Los Cavaliers lograron otra victoria, lo cual es lo más importante. No obstante, su desempeño se mantuvo algo desarticulado y sin la fluidez deseada.
Donovan Mitchell ofreció una actuación estelar, como se espera de una figura, anotando 38 puntos, 23 de ellos en la segunda mitad. Su esfuerzo impulsó a los Cavs a una victoria por 117-108 sobre un equipo de Indiana Pacers significativamente mermado, el domingo en el Rocket Arena.
Mitchell también aportó seis rebotes y seis asistencias, dominando la pintura donde encestó un récord personal de 28 puntos.
La dupla de guardias de los Cavaliers fue muy efectiva, con Donovan Mitchell liderando la ofensiva. Los bases del equipo combinaron un impresionante total de 66 puntos y 13 asistencias, lo cual fue un aspecto positivo.
Lo menos favorable fue que los Cavs necesitaron toda esa producción ofensiva para superar a un equipo gravemente afectado por las ausencias.
Los Pacers jugaron sin figuras clave como Pascal Siakam, Andrew Nembhard, Aaron Nesmith y Tyrese Haliburton, lo que los dejó prácticamente sin rotación regular. A pesar de contar con solo nueve jugadores, Indiana logró ir al frente 58-55 al medio tiempo, e incluso llegó a tener una ventaja de 12 puntos tras anotar ocho triples en la primera mitad.
Este patrón se ha vuelto recurrente: los Cavs consiguen victorias, pero rara vez dominan a sus oponentes de manera convincente.
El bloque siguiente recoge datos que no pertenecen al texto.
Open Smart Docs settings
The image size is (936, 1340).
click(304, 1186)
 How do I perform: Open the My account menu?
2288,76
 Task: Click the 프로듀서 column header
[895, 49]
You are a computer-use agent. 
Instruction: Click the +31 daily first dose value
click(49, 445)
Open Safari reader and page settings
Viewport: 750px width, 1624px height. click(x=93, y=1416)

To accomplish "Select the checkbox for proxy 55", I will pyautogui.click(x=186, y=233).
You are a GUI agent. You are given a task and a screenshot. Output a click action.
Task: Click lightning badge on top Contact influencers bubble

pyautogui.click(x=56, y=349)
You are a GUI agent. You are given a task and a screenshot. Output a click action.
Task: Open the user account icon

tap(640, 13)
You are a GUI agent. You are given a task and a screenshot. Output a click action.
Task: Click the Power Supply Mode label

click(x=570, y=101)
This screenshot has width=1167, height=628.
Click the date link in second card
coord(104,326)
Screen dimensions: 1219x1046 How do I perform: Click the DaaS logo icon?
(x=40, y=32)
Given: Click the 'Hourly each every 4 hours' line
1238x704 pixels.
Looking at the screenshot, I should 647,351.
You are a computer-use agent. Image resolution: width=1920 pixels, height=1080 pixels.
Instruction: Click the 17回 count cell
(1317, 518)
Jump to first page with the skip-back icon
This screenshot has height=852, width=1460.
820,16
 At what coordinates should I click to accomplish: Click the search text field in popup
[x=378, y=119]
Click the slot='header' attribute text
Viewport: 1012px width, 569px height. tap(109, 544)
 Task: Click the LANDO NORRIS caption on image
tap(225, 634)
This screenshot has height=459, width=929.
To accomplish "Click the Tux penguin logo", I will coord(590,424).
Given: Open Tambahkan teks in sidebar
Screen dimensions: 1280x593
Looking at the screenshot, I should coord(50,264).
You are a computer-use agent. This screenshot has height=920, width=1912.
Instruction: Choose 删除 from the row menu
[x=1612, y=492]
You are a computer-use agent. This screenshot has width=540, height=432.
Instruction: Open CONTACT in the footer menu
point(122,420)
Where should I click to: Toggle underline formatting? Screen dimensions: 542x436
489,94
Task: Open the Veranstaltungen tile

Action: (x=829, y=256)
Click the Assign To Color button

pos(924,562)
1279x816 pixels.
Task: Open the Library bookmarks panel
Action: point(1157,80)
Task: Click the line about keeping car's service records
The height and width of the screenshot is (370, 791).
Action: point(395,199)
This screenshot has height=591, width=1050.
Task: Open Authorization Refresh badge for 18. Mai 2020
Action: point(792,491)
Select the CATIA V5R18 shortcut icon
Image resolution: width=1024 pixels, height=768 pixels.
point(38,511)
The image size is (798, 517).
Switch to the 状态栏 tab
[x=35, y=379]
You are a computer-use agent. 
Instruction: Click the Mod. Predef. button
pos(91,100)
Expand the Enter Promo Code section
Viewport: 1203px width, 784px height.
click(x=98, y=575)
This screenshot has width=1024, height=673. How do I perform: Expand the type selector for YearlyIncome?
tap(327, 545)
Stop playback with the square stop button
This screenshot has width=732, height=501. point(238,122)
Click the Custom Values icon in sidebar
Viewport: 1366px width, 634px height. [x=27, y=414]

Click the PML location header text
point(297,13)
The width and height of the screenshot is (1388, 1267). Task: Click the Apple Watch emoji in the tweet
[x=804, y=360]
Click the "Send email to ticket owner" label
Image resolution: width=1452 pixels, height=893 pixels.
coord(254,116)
Aun así, varios jugadores hicieron contribuciones valiosas. Thomas Bryant, reemplazando a los hombres grandes en descanso, logró 14 puntos y 10 rebotes con un eficiente 6 de 9 en tiros de campo. Keon Ellis aportó 13 puntos, incluyendo tres triples. Larry Nance Jr. tuvo una actuación completa. Incluso Nae’Qwan Tomlin encestó un triple crucial en el último cuarto, dando a los Cavs una ventaja definitiva.
A pesar de estos esfuerzos, los Cavs lucharon por tomar el control hasta bien avanzado el partido. No lograron su primera ventaja hasta el tercer cuarto y solo aseguraron una ajustada delantera de 99-96 al inicio del último cuarto para finalmente sentenciar el encuentro.
Con un récord de 49-29, se acercan a la ventaja de jugar en casa. Están ganando partidos, pero sus actuaciones no infunden precisamente miedo a sus oponentes.
Esta es su situación actual: productivos y efectivos, pero con los playoffs a la vuelta de la esquina, sería deseable ver una mayor muestra de dominio, especialmente contra un equipo como los Pacers (18-60) que, al igual que muchos de los recientes oponentes de los Cavs, está principalmente enfocado en la lotería del draft.
¿Qué sigue? Un escenario similar les espera: otro equipo sin aspiraciones de playoff el lunes en Memphis.
Queda por ver si los Cavaliers cambiarán de marcha o si seguirán con este enfoque de esfuerzo constante.